Elle indique qu’au regard des éléments comptables et financiers connus, aucune possibilité d’apurement du passif et de redressement n’est envisageable et soutient que la situation de la SAS DKP BLANCHISSERIE apparait irrémédiablement compromise.
Le ministère public expose que l’exploitation ne peut se poursuivre comme le relève le jugement dans la mesure où la société n’a fourni aucun élément comptable permettant d’analyser les conditions d’exploitation et où le dirigeant a procédé à un prélèvement injustifié de 35.000 euros alors même que la trésorerie ne s’élève qu’à quelques centaines d’euros, que dès lors cette absence de comptabilité et les mauvaises conditions d’exploitation ont pour conséquence l’absence de proposition de solution sérieuse pour apurer le passif et poursuivre l’activité.
Sur ce
La société DPK ne verse aux débats aucun élément concernant sa situation comptable et financière et les contrats en cours, ni un prévisionnel d’exploitation et ne combat donc en rien les observations du liquidateur qui fait valoir la perte d’un contrat important s’agissant du contrat de la gendarmerie et l’absence de tout contrat permettant de compenser ce manque à gagner, l’absence de toute comptabilité permettant un pilotage de la société, et l’existante de dettes postérieures, dans un contexte où des prélèvements injustifiés ont été effectués par l’associé unique qui était gérant lorsqu’il a été dans l’obligation de quitter la gérance du fait d’une condamnation à une interdiction de gérer.

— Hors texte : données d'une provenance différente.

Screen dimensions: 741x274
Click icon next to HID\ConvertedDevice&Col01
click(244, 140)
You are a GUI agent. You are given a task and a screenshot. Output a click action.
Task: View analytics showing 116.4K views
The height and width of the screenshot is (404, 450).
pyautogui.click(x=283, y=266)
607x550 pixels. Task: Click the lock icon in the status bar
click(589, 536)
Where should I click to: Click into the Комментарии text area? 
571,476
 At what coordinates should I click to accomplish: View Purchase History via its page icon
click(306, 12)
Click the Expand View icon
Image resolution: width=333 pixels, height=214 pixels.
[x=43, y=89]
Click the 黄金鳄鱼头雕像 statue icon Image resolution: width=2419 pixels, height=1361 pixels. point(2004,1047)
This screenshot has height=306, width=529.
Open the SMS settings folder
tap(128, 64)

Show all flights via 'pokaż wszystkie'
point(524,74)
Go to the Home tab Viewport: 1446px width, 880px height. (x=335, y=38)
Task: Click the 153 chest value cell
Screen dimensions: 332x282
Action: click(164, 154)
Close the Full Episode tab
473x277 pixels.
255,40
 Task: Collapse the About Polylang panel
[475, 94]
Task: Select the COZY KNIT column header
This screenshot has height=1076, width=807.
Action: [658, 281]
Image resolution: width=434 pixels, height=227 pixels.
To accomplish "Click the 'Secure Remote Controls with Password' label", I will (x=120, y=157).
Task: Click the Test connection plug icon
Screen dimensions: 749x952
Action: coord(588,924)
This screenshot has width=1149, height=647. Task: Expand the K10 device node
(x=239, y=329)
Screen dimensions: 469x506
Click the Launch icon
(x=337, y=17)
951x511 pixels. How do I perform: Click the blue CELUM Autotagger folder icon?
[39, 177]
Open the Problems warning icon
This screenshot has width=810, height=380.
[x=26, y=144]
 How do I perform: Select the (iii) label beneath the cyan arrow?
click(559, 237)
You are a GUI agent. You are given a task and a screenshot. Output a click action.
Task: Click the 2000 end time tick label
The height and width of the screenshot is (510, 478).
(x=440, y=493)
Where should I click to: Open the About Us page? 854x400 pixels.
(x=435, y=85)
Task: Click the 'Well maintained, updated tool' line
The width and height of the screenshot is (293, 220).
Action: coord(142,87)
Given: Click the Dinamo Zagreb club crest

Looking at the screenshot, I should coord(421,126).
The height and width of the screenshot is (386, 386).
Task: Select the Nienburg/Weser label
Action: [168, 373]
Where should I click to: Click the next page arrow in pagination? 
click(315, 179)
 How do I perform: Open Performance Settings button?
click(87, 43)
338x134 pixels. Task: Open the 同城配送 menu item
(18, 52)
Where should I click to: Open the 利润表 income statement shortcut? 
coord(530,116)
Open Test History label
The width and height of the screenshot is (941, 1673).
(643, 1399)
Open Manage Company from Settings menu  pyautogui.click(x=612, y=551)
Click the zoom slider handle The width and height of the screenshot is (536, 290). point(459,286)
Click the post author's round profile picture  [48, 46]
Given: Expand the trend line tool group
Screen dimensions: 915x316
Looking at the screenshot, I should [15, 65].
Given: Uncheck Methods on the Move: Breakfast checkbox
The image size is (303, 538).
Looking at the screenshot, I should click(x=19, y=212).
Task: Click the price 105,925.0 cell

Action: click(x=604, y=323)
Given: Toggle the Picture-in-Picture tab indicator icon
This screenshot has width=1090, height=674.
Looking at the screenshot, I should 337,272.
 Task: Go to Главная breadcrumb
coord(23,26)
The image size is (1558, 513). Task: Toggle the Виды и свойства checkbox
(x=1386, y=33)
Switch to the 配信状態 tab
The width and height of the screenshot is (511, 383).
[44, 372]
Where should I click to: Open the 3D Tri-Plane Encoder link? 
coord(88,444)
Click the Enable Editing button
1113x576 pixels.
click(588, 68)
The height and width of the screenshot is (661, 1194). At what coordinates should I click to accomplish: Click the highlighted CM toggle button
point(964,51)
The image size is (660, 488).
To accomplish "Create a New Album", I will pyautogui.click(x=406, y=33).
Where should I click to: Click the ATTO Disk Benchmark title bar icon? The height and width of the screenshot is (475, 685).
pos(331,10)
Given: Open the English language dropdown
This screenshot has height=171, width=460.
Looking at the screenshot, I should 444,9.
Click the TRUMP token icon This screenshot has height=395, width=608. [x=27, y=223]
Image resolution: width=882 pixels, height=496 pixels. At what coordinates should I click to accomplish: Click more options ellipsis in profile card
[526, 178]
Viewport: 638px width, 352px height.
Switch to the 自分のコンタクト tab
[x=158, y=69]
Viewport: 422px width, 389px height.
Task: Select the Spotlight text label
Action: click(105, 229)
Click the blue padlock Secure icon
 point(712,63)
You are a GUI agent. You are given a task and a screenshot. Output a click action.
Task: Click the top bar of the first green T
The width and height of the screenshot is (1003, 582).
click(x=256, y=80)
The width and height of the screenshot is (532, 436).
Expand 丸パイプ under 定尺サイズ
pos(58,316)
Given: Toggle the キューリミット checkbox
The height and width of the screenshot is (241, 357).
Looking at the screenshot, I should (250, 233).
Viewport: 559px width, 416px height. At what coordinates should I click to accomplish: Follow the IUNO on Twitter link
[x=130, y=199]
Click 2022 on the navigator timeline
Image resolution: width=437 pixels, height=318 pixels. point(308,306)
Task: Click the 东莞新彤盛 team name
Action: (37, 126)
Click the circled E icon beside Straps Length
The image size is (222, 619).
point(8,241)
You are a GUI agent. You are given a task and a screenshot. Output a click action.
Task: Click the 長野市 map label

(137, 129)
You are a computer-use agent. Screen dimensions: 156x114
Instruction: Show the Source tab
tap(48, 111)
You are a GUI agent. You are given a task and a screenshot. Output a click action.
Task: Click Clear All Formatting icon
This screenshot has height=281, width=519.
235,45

La société DPK ne rapporte donc pas la preuve, qui lui incombe, que son redressement n’est pas manifestement impossible.
Au contraire l’absence de tout élément comptable et de toute perspective d’activité manifestée par l’existence de contrats conclus avec des clients démontre l’impossibilité manifeste de la société à pouvoir présenter un plan de redressement.
Il convient en conséquence de confirmer le jugement entrepris.
PAR CES MOTIFS
Confirme le jugement rendu par le tribunal de commerce de MELUN en date du 24.01.2022
Dit que les dépens seront passés en frais privilégiés de procédure collective.